> [EXTRACTED TEXT]:
*** Begin section ***
DOVER, Del. - It can be found in some of your child's toys. If they're exposed, it can cause serious health problems. Lead exposure often occurs with no obvious symptoms, according the Centers for Disease Control and Prevention, and it frequently goes unrecognized.
Researchers say at least 4 million households have children living in them that are being exposed to lead.
"It can cause severe developmental problems, learning disabilities and can be a very dangerous situation," said Dr. Julia Pillsbury, a pediatrician at the Center for Pediatric and Adolescent Medicine in Dover.
Pillsbury says in her 20 years as a pediatrician, she's never personally treated a child with lead poisoning.
For health care workers around the U.S., that thought may soon change.
Congress recently cut funding to local health departments that fund lead prevention services.
That means, kids with a dangerous level of lead in their blood may not receive the services they need.
On top of that, more children could be at risk.
A CDC advisory panel recommended that the blood level threshold be lowered for diagnosing lead poisoning from 10 micrograms per deciliter of blood to five.
Experts say if the recommendation is accepted, the number of children diagnosed with high blood levels would double.
A spokesperson from the Delaware Division of Public Health says their agency won't face any cutbacks.
*** End section ***
Dataset items:
*** Begin section ***
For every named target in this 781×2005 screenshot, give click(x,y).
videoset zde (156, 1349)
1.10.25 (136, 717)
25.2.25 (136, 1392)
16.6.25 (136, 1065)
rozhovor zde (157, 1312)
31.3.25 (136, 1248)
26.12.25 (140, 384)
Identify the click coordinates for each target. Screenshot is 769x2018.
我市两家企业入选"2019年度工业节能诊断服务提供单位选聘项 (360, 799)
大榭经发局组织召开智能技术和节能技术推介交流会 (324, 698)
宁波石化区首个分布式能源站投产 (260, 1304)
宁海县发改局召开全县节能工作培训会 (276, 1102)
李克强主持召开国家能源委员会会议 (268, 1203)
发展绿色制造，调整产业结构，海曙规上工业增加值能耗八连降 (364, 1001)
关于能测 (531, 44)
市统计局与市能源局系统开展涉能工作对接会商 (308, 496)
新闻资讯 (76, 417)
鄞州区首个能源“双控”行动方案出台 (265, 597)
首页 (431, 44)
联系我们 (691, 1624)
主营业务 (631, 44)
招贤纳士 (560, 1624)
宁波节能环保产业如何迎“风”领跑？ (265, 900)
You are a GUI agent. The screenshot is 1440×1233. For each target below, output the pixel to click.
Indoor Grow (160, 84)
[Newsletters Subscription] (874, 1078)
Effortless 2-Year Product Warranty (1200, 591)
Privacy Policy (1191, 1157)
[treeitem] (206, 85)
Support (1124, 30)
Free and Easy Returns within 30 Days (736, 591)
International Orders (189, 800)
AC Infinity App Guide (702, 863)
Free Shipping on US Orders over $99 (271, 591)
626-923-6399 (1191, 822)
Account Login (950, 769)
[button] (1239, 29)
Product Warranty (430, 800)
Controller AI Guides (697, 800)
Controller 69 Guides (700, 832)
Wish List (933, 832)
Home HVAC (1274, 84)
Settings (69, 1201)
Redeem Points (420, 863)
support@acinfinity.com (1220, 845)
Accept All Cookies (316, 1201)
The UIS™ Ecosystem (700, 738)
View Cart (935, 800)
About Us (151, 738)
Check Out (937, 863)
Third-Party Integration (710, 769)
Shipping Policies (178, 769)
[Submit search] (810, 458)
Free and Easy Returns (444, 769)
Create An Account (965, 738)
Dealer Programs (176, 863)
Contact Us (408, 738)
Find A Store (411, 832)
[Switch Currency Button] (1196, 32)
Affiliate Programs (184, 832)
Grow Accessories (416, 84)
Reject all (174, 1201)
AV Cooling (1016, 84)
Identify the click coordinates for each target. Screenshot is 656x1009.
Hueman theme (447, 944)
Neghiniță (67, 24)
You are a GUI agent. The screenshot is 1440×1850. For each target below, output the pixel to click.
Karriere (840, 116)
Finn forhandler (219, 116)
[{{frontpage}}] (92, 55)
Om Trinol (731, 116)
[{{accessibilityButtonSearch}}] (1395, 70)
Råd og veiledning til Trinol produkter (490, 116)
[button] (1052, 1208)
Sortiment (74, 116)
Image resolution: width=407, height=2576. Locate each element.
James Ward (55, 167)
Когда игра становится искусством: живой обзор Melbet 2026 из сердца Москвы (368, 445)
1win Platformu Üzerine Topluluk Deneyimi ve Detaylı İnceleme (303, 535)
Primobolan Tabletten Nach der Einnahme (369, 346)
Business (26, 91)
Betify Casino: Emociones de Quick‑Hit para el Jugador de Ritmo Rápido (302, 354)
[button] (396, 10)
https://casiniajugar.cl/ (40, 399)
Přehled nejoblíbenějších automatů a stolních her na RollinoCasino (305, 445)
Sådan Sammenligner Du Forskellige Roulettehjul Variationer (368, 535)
*** End section ***
> [TASK REQUIREMENTS]:
Using the lead exposure article, answer the following:
(a) According to researchers, at least how many households have children living in them who are being exposed to lead?
(b) To what level did a CDC advisory panel recommend lowering the blood lead threshold for diagnosing lead poisoning?
(c) How many years has Dr. Julia Pillsbury worked as a pediatrician?

> [TASK SOLUTION]:
(a) At least 4 million households.
(b) Five micrograms per deciliter of blood, down from 10.
(c) 20 years.